Instructions for the task — Quote the following data word for word, with every line kept as it appears.

**** Task inputs

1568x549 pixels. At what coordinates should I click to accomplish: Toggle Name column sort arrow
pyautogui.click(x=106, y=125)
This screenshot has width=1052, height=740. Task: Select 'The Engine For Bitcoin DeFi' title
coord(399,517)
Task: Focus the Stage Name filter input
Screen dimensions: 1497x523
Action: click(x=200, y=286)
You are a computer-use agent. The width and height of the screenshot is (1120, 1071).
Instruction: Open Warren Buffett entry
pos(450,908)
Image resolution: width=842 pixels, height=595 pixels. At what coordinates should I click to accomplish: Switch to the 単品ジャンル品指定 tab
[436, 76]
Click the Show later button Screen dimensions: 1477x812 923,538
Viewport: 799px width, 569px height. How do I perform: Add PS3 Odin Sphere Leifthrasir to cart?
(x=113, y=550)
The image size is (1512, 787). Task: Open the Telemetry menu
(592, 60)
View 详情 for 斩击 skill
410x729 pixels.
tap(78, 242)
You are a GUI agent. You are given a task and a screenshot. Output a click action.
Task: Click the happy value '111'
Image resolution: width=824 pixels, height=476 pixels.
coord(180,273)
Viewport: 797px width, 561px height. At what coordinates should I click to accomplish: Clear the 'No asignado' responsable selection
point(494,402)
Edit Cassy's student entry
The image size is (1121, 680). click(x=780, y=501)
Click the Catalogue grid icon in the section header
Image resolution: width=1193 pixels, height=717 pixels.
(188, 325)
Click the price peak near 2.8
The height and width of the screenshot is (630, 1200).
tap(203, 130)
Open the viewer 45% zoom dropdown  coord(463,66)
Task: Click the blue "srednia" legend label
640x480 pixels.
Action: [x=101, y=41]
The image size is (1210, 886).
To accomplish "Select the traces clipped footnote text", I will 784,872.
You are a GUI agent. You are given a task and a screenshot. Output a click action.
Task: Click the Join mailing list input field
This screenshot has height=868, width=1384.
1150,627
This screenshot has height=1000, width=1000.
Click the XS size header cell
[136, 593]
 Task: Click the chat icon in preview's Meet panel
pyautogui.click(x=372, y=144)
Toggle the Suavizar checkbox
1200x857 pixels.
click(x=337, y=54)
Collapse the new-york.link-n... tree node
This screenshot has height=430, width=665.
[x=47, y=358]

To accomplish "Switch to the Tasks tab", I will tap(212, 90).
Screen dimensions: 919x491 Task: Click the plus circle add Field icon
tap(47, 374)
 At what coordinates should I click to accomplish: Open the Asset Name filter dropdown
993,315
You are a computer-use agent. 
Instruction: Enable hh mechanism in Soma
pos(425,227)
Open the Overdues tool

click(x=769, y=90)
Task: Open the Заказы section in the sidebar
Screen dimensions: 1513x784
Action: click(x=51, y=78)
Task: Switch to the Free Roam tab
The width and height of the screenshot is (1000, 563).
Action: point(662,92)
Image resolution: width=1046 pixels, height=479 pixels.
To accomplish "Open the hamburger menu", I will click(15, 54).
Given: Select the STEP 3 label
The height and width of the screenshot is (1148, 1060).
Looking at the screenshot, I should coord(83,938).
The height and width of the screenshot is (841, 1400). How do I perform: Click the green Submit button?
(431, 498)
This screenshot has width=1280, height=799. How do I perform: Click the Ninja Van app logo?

********

Answer to the problem —
1568x549 pixels. At what coordinates should I click to accomplish: Toggle Name column sort arrow
pyautogui.click(x=106, y=125)
This screenshot has width=1052, height=740. Task: Select 'The Engine For Bitcoin DeFi' title
coord(399,517)
Task: Focus the Stage Name filter input
Screen dimensions: 1497x523
Action: click(x=200, y=286)
You are a computer-use agent. The width and height of the screenshot is (1120, 1071).
Instruction: Open Warren Buffett entry
pos(450,908)
Image resolution: width=842 pixels, height=595 pixels. At what coordinates should I click to accomplish: Switch to the 単品ジャンル品指定 tab
[436, 76]
Click the Show later button Screen dimensions: 1477x812 923,538
Viewport: 799px width, 569px height. How do I perform: Add PS3 Odin Sphere Leifthrasir to cart?
(x=113, y=550)
The image size is (1512, 787). Task: Open the Telemetry menu
(592, 60)
View 详情 for 斩击 skill
410x729 pixels.
tap(78, 242)
You are a GUI agent. You are given a task and a screenshot. Output a click action.
Task: Click the happy value '111'
Image resolution: width=824 pixels, height=476 pixels.
coord(180,273)
Viewport: 797px width, 561px height. At what coordinates should I click to accomplish: Clear the 'No asignado' responsable selection
point(494,402)
Edit Cassy's student entry
The image size is (1121, 680). click(x=780, y=501)
Click the Catalogue grid icon in the section header
Image resolution: width=1193 pixels, height=717 pixels.
(188, 325)
Click the price peak near 2.8
The height and width of the screenshot is (630, 1200).
tap(203, 130)
Open the viewer 45% zoom dropdown  coord(463,66)
Task: Click the blue "srednia" legend label
640x480 pixels.
Action: [x=101, y=41]
The image size is (1210, 886).
To accomplish "Select the traces clipped footnote text", I will 784,872.
You are a GUI agent. You are given a task and a screenshot. Output a click action.
Task: Click the Join mailing list input field
This screenshot has height=868, width=1384.
1150,627
This screenshot has height=1000, width=1000.
Click the XS size header cell
[136, 593]
 Task: Click the chat icon in preview's Meet panel
pyautogui.click(x=372, y=144)
Toggle the Suavizar checkbox
1200x857 pixels.
click(x=337, y=54)
Collapse the new-york.link-n... tree node
This screenshot has height=430, width=665.
[x=47, y=358]

To accomplish "Switch to the Tasks tab", I will tap(212, 90).
Screen dimensions: 919x491 Task: Click the plus circle add Field icon
tap(47, 374)
 At what coordinates should I click to accomplish: Open the Asset Name filter dropdown
993,315
You are a computer-use agent. 
Instruction: Enable hh mechanism in Soma
pos(425,227)
Open the Overdues tool

click(x=769, y=90)
Task: Open the Заказы section in the sidebar
Screen dimensions: 1513x784
Action: click(x=51, y=78)
Task: Switch to the Free Roam tab
The width and height of the screenshot is (1000, 563).
Action: point(662,92)
Image resolution: width=1046 pixels, height=479 pixels.
To accomplish "Open the hamburger menu", I will click(15, 54).
Given: Select the STEP 3 label
The height and width of the screenshot is (1148, 1060).
Looking at the screenshot, I should coord(83,938).
The height and width of the screenshot is (841, 1400). How do I perform: Click the green Submit button?
(431, 498)
This screenshot has width=1280, height=799. How do I perform: Click the Ninja Van app logo?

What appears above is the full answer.